>> begin Extracted records
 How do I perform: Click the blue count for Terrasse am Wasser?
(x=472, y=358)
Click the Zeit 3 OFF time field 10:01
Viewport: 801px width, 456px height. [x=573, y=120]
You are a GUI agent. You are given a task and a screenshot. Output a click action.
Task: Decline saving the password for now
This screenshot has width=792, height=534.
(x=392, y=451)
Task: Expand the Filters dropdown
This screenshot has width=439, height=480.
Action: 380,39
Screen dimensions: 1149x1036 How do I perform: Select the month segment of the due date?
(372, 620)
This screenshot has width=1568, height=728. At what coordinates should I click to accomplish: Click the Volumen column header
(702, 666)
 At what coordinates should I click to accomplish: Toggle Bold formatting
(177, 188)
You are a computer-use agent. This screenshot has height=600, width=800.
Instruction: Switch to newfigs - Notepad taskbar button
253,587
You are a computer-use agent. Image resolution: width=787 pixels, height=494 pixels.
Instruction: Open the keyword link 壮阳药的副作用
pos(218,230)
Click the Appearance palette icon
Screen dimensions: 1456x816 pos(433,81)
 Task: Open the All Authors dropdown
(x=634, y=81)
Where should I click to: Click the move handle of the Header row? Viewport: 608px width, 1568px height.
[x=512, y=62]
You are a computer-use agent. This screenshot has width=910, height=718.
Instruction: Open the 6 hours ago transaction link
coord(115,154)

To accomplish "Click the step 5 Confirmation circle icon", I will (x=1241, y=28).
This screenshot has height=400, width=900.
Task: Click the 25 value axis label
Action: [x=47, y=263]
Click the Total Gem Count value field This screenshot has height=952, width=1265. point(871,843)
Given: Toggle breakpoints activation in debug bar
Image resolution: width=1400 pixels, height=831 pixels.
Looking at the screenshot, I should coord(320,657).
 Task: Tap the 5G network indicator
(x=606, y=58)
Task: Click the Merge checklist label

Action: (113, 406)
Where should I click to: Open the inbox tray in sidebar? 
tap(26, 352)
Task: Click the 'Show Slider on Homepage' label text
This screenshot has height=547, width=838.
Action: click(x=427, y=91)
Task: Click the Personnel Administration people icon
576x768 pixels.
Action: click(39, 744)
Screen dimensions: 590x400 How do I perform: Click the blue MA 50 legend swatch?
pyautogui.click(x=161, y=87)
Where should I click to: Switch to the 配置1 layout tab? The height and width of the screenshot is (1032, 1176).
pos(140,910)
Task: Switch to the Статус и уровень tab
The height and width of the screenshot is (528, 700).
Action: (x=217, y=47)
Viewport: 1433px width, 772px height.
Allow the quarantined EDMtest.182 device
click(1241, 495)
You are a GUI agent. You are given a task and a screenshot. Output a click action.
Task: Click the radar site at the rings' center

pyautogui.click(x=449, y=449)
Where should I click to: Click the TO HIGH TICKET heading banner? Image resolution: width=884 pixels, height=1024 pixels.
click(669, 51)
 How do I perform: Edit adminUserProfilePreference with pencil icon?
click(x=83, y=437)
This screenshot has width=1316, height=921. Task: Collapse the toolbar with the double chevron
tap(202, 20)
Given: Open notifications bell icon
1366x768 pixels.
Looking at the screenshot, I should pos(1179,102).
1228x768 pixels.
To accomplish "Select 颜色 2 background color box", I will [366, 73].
>> end Extracted records
#### Your objective:
Transcribe the records above exactly, starting with the line that contains "Task: Expand the Filters dropdown" and going on through the line that contains "Action: (x=217, y=47)", with both of those lines included.

#### The result:
Task: Expand the Filters dropdown
This screenshot has width=439, height=480.
Action: 380,39
Screen dimensions: 1149x1036 How do I perform: Select the month segment of the due date?
(372, 620)
This screenshot has width=1568, height=728. At what coordinates should I click to accomplish: Click the Volumen column header
(702, 666)
 At what coordinates should I click to accomplish: Toggle Bold formatting
(177, 188)
You are a computer-use agent. This screenshot has height=600, width=800.
Instruction: Switch to newfigs - Notepad taskbar button
253,587
You are a computer-use agent. Image resolution: width=787 pixels, height=494 pixels.
Instruction: Open the keyword link 壮阳药的副作用
pos(218,230)
Click the Appearance palette icon
Screen dimensions: 1456x816 pos(433,81)
 Task: Open the All Authors dropdown
(x=634, y=81)
Where should I click to: Click the move handle of the Header row? Viewport: 608px width, 1568px height.
[x=512, y=62]
You are a computer-use agent. This screenshot has width=910, height=718.
Instruction: Open the 6 hours ago transaction link
coord(115,154)

To accomplish "Click the step 5 Confirmation circle icon", I will (x=1241, y=28).
This screenshot has height=400, width=900.
Task: Click the 25 value axis label
Action: [x=47, y=263]
Click the Total Gem Count value field This screenshot has height=952, width=1265. point(871,843)
Given: Toggle breakpoints activation in debug bar
Image resolution: width=1400 pixels, height=831 pixels.
Looking at the screenshot, I should coord(320,657).
 Task: Tap the 5G network indicator
(x=606, y=58)
Task: Click the Merge checklist label

Action: (113, 406)
Where should I click to: Open the inbox tray in sidebar? 
tap(26, 352)
Task: Click the 'Show Slider on Homepage' label text
This screenshot has height=547, width=838.
Action: click(x=427, y=91)
Task: Click the Personnel Administration people icon
576x768 pixels.
Action: click(39, 744)
Screen dimensions: 590x400 How do I perform: Click the blue MA 50 legend swatch?
pyautogui.click(x=161, y=87)
Where should I click to: Switch to the 配置1 layout tab? The height and width of the screenshot is (1032, 1176).
pos(140,910)
Task: Switch to the Статус и уровень tab
The height and width of the screenshot is (528, 700).
Action: (x=217, y=47)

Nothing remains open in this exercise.